== Выбранный фрагмент ==

В центральной, пятой главе работы «Голос и феномен» («La Voix et le Phenomene») Деррида обращается к анализу Гуссерлем внутреннего сознания времени, чтобы вместе с Гуссерлем выработать против него дифференциальную структуру воззрения на актуально данное, которое может возникнуть только благодаря опережению и обращению в прошлое, назад. Простое присутствие неделимого, идентичного себе предмета распадается, как только проявляется сеть протенций и ретенций (предвосхищений и запоминаний), в которую заключено каждое актуальное переживание. Современное, «в данный момент» переживание существует благодаря акту осовременивания, восприятия и представления репродуцирующего вновь-узнавания таким образом, что спонтанности живого мгновения оказываются присущи разность временного интервала и, следовательно, момент другого, инакости. Внутренне сплавленное единство интуитивно данного действительно выявляется как нечто составное и производное. Поскольку Гуссерль периода «Логических исследований» не знает об этом первичном процессе овременения и изменения в самом сердце трансцендентальной субъективности, он может заблуждаться и относительно роли знака

185

при конституировании идентичных себе предметов и значений. Знак необходим для каждой репрезентации, соотносящей прошлое с современностью: фонема или графема в каждом случае по необходимости становится до некоторой степени другой в зависимости от операции или восприятия, в которой она представлена; тем не менее она может функционировать в качестве знака (и вообще языка) лишь постольку, поскольку ее формальная идентичность позволяет вновь ее использовать и узнавать. Эта идентичность по необходимости является идеальной» [29]. Вместо идеальности значений в себе, которую Гуссерль так же строго отделяет от актов мнения и коммуникации, как и от знакового субстрата выражения и референта, Деррида прибегает к «идеальности чувственной формы сигнификата» [30]. Ее он все же объясняет не прагматически, из общепринятого употребления, но дистанцированно от всего, что Деррида называет метафизикой Гуссерля.

Главное возражение Деррида состоит в том, что Гуссерль соблазнился основным представлением западной метафизики, согласно которому идеальность тождественного, идентичного себе значения обладает достоверностью только благодаря живому присутствию непосредственного, интуитивно доступного переживания во внутреннем, субъективности, трансцендентально очищенной от всех эмпирических примесей; иначе вряд ли Гуссерль мог обмануться, считая, что в истоке «абсолютного присутствия» открывается разность, временность и инакость — то, что Деррида характеризует как пассивное различие и как дифференциацию, процесс различения, длящийся во времени, «отсроченный». Это «еще-нет» в пока что скрытой, потенциальной, еще предстоящей современности составляет фон для отсылок, без которых вообще ничто не могло бы быть воспринято как современное. Деррида подчеркивает, что интенцию значения всегда может поглотить интуиция, если она работает; интенция сливается с ней и растворяется в ней. Интуитивное озарение никогда не сможет оплатить вексель интенции значения, выставленный выражением. В гораздо большей степени временной сдвиг и инакость являются конститутивными как для значащей функции языкового выражения, которое, разумеется, должно оставаться понятным как раз при отсутствии того, к чему относятся подразумеваемое и сказанное; так и для структур предметного опыта, которые можно идентифицировать и зафиксировать как нечто «воспринимаемое сейчас», только если иметь в виду, что когда-то появится тот, кто займется интерпретацией и преодолеет актуальное переживание отсутствующего в данный момент выражения.

===

Согласуются ли с фрагментом о Деррида и Гуссерле утверждения (a) «В пятой главе „Голоса и феномена“ Деррида разбирает анализ Гуссерлем внутреннего сознания времени», (b) «Идеальность чувственной формы сигнификата Деррида объясняет прагматически, из общепринятого употребления», (c) «Интуитивное озарение способно оплатить вексель интенции значения»? На каждое ответьте «да» или «нет» и приведите дословно решающие слова фрагмента. Опирайтесь только на этот фрагмент.

== Исходные данные ==

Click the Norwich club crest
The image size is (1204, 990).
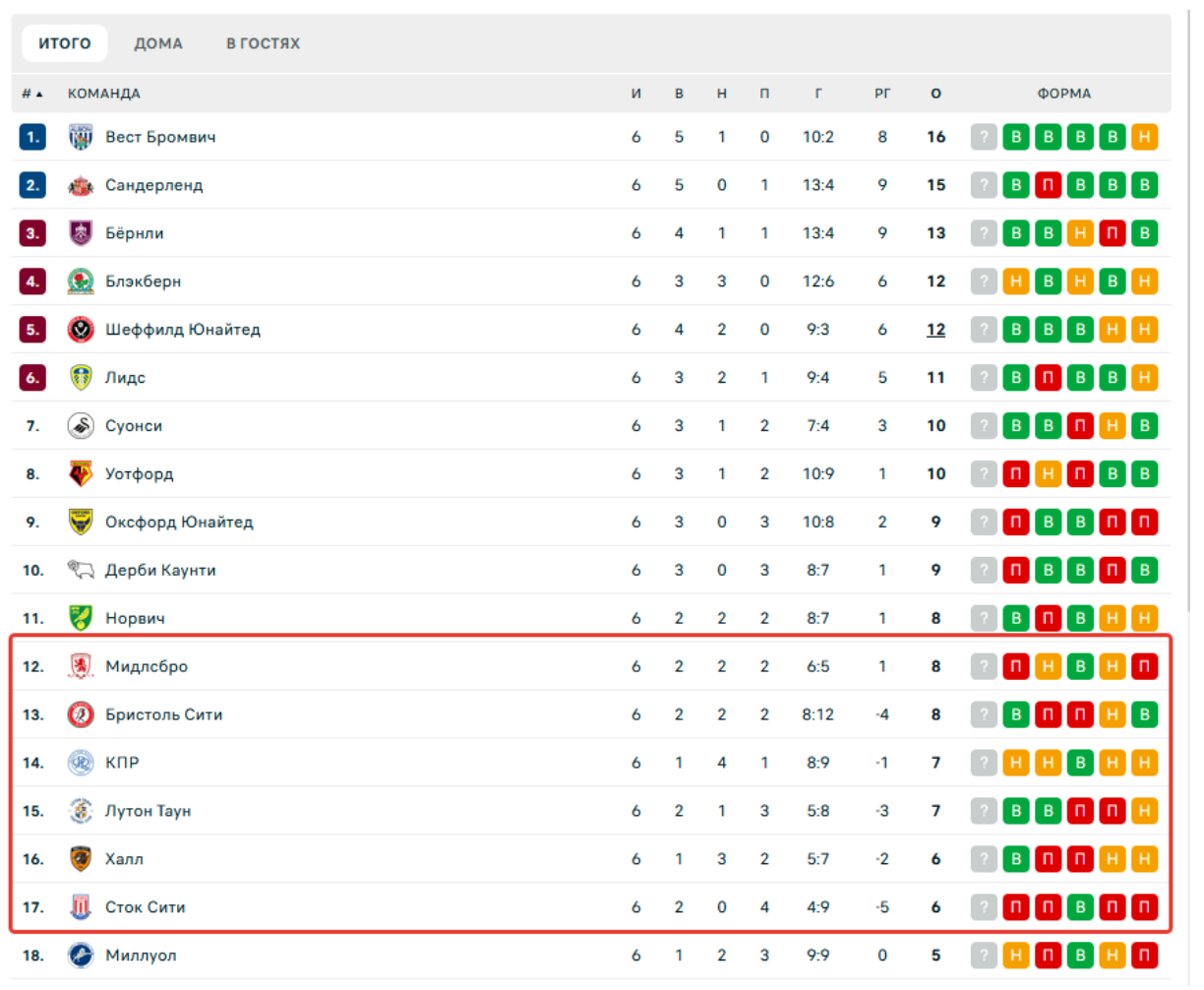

===
== Исходные данные ==

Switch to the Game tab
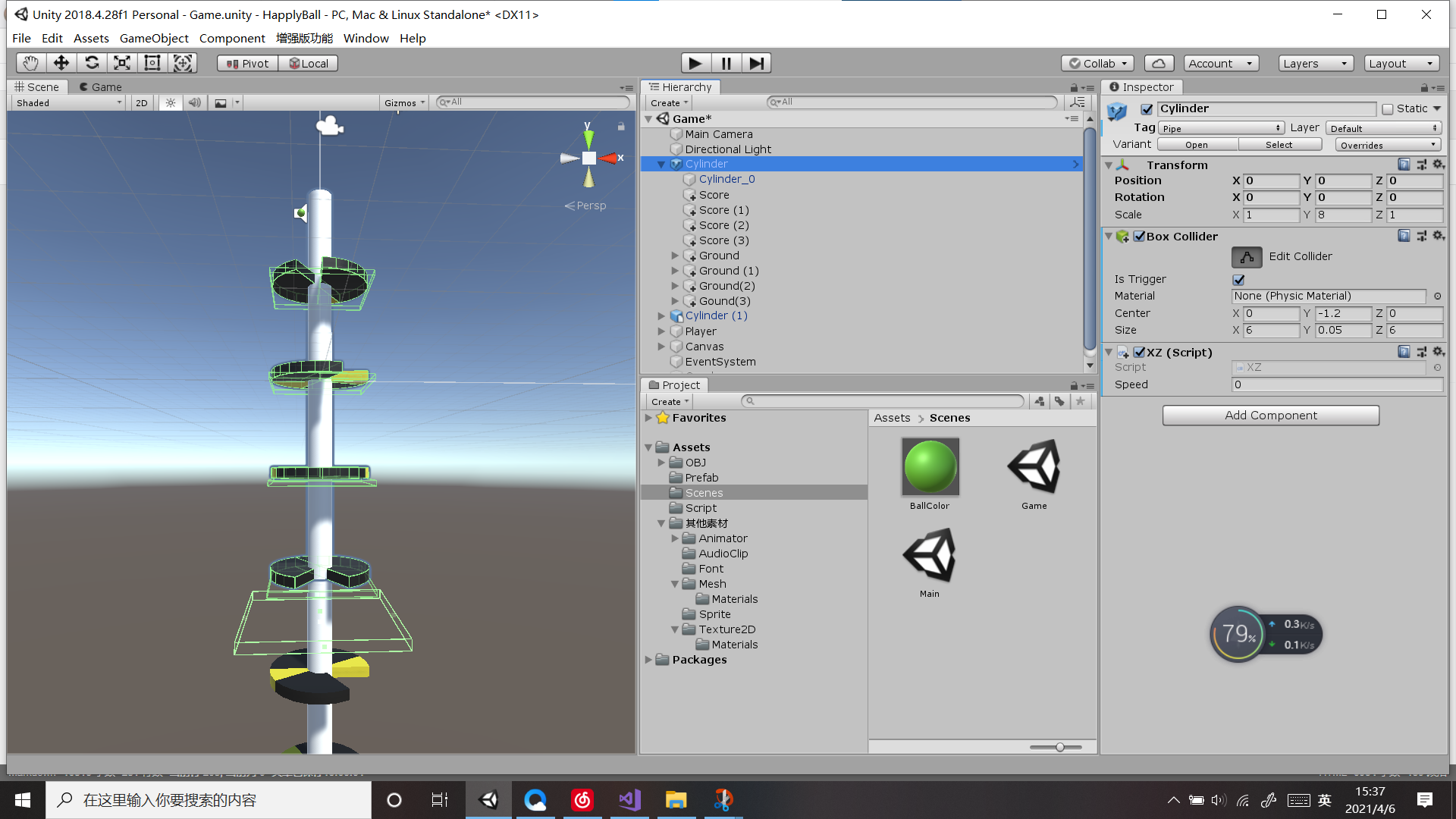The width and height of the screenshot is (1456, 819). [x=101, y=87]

===

_Выполненное задание_.
(a) Да: «В центральной, пятой главе работы «Голос и феномен» («La Voix et le Phenomene») Деррида обращается к анализу Гуссерлем внутреннего сознания времени».
(b) Нет: «Ее он все же объясняет не прагматически, из общепринятого употребления».
(c) Нет: «Интуитивное озарение никогда не сможет оплатить вексель интенции значения, выставленный выражением».